Fevereiro de 2024. Uma guerra na Europa que já extrapola dois anos, outra, no Oriente Médio, com impacto mundial ainda incerto (fora todas que não estão nas principais manchetes do dia), ataques e contra-ataques no Mar Vermelho, aquecimento global com desdobramentos extremos – deslizamentos de terra, tufões, ondas violentas de calor, secas e inundações históricas –, e um grau de desigualdade social em crescimento constante nos países pobres.
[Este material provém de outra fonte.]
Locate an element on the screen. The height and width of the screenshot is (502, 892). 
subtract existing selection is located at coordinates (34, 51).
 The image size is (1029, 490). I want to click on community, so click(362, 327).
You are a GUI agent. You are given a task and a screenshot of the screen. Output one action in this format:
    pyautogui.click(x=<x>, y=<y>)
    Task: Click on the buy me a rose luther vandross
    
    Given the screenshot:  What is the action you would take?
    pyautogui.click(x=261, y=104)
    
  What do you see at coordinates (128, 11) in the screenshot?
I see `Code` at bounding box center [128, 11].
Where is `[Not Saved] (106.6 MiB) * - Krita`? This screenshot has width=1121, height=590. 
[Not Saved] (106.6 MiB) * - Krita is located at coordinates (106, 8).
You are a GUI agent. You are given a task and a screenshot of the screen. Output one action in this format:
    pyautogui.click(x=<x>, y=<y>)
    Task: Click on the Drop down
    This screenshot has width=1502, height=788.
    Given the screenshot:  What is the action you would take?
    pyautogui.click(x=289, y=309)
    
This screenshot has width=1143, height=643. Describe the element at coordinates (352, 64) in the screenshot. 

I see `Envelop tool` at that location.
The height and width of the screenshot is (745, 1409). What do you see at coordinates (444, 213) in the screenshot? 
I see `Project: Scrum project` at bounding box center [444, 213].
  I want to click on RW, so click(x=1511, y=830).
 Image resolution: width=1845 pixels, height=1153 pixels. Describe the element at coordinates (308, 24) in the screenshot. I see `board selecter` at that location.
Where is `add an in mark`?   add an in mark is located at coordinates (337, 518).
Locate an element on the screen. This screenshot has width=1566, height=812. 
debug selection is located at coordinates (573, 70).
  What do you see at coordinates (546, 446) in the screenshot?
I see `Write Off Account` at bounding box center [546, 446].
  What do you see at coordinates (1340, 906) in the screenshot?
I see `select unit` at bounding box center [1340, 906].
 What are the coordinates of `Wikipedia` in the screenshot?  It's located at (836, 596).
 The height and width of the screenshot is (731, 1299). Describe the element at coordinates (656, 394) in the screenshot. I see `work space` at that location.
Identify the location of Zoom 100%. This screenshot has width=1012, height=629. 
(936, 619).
Tudo isso e mais um pouco na sequência de uma pandemia, cujas consequências reverberam na educação, na saúde mental, no mercado de trabalho e em outros setores da vida.
Que futuro esperar diante desse cenário sinistro, com perspectivas até de um não-futuro, com o processo de fim dos tempos na Terra em andamento? Para que estudar e investir numa carreira? Ou parar de comer carne se o mundo vai acabar de qualquer maneira?
“Não morreremos de velhice. Morreremos por causa das mudanças climáticas”, estampa um cartaz empunhado por uma jovem em reportagem do Washington Post intitulada “O fardo ambiental da geração Z”.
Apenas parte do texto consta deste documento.